The American Statistical Associations Statement on P-values and the subsequent issue of The American Statistician provide an excellent overview of common mistakes around p-values. The statement lists six principles, if any of them catch your attention the statement is only three pages long. A small door to a deep rabbit hole.
- P-values can indicate how incompatible the data are with a specified statistical model.
- P-values do not measure the probability that the studied hypothesis is true, or the probability that the data were produced by random chance alone.
- Scientific conclusions and business or policy decisions should not be based only on whether a p-value passes a specific threshold.
- Proper inference requires full reporting and transparency.
- A p-value, or statistical significance, does not measure the size of an effect or the importance of a result.
- By itself, a p-value does not provide a good measure of evidence regarding a model or hypothesis.
Testing Assumptions of Statistical Tests
This article’s title says it all, Are assumptions of well-known statistical techniques checked, and why (not)? “Violations of, or conformance with, the assumptions of normality and homogeneity of variance were correctly checked in 12% and 23%, respectively, of the analyzed data sets.”
Research studies often overlook the bias that missing data can introduce. What is the difference between missing completely at random and missing at random? provides a succinct introduction to the three mechanisms for missing data and their implications for researchers. I really appreciate how this article packs a lot of information into a concise package.

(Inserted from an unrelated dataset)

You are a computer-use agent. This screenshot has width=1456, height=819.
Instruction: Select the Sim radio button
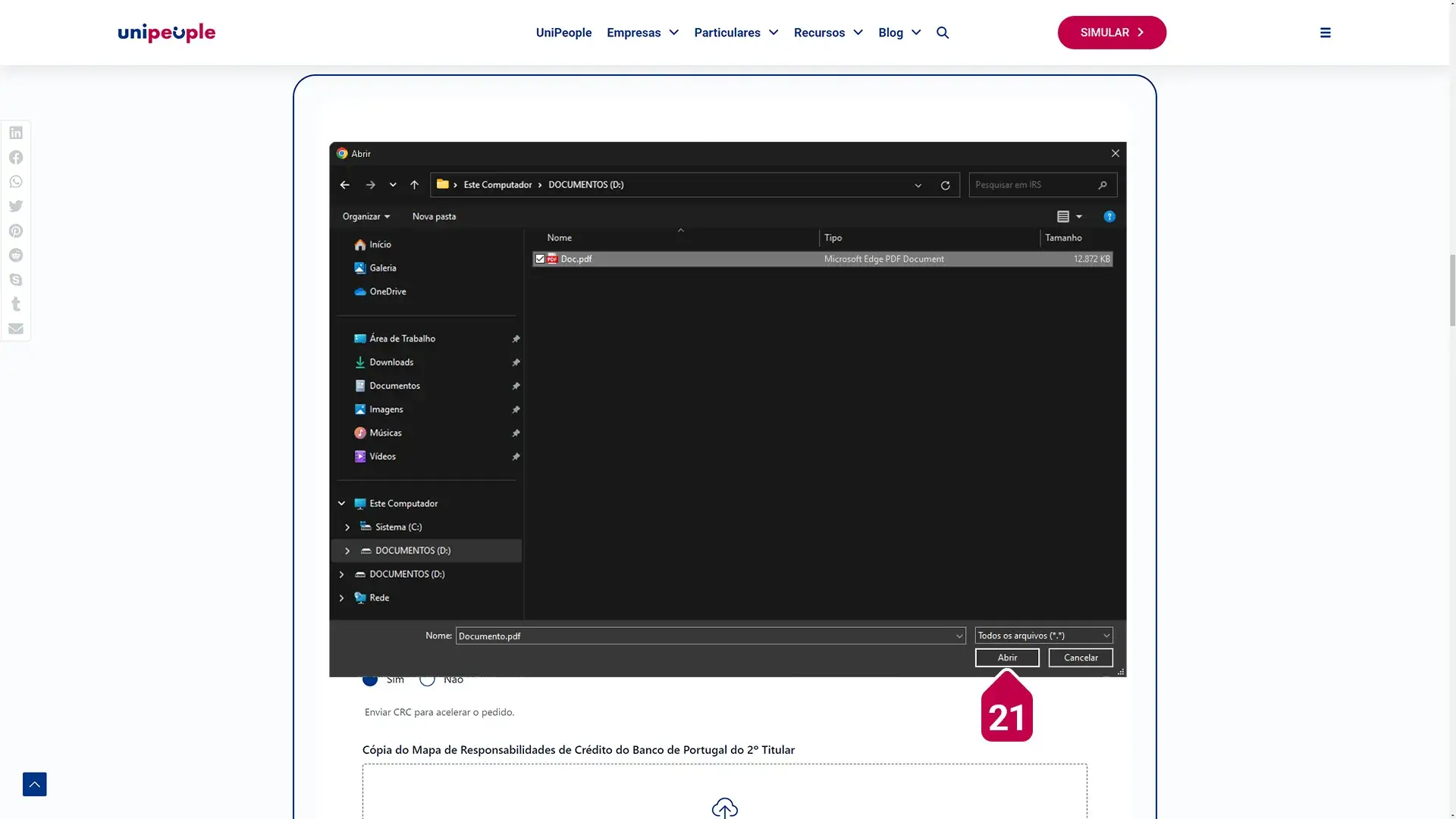(x=370, y=680)
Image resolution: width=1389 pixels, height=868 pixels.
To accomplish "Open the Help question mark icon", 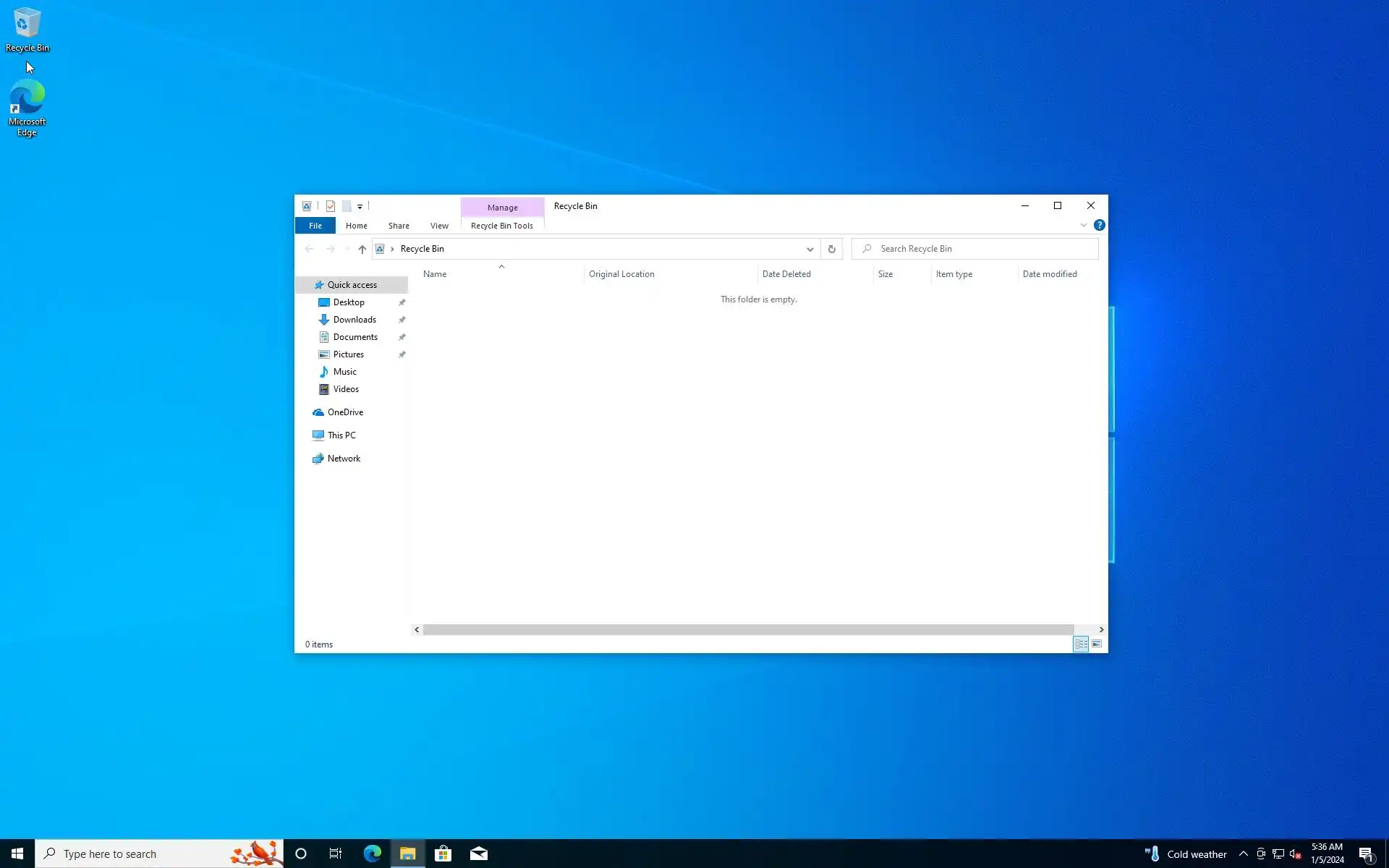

False-Positive Psychology: Undisclosed Flexibility in Data Collection and Analysis Allows Presenting Anything as Significant provides guidance for reviewers and editors.

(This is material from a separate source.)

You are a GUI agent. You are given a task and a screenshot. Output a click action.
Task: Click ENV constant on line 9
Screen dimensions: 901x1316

- Authors must decide the rule for terminating data collection before data collection begins and report this rule in the article.
- Authors must collect at least 20 observations per cell or else provide a compelling cost-of-data-collection justification.
- Authors must list all variables collected in a study.
- Authors must report all experimental conditions, including failed manipulations.
- If observations are eliminated, authors must also report what the statistical results are if those observations are included.
- If an analysis includes a covariate, authors must report the statistical results of the analysis without the covariate.
I’ve been adding visualizations of the raw data to the supplemental material for my publications as a tool for allowing readers and reviewers to see if I missed something in checking the assumptions of my statistical tests. It also provides a sense of the size of the data and its distribution across the populations. Show the data, don’t conceal them motivated this change in my practice and ggplot2 enables it.